Au début de cette année, des représentants des grandes chaînes de télévision de la publicité, des secteurs public et privé et des organisations de la société civile de la région de l’Asie de l’Est-Pacifique sont convenus, et ont adopté, des recommandations concernant la télévision de qualité pour les enfants. Citons parmi ces recommandations, qui seront diffusées largement dans toute la région et lors du quatrième Sommet sur les médias des enfants, qui se tiendra à Rio de Janeiro en 2004 :

• Informer les producteurs d’émissions de qualité des problèmes de droits des enfants et les encourager vivement à incorporer ces questions dans les émissions qu’ils produisent déjà.

• Encourager, et veiller à, la participation authentique des enfants et des jeunes dans la production d’émissions de qualité pour les jeunes.

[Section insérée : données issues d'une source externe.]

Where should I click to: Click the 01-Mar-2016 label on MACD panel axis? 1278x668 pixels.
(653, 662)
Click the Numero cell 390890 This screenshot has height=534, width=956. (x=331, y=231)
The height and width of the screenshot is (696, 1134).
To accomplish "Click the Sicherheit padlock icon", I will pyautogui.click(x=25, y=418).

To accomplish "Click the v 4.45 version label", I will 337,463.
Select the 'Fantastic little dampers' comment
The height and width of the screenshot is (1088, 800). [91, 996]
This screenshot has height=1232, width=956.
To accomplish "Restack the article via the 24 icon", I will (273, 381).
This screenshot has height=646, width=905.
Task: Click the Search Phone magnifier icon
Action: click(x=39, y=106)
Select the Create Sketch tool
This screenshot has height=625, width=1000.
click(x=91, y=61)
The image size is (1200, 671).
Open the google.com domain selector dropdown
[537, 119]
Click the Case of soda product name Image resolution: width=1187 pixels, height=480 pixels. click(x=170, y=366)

• Adopter des médias intégrés pour garantir une portée et une pertinence maximales.

• Appuyer des ateliers de formation et de production professionnelle et de techniques expression orale, ainsi que des programmes d’échanges destinés aux producteurs des émissions pour les jeunes des pays en développement et de leurs homologues des pays industrialisés (UNICEF).

L’on trouve, certes, des programmes couronnés de succès dans toutes les régions du monde, mais en qualité de citoyens adultes du monde, il nous reste beaucoup de chemin à parcourir pour rendre notre monde favorable aux enfants. Les stratégies décrivant comment vous pouvez appuyer la création de ce monde figurent au chapitre suivant.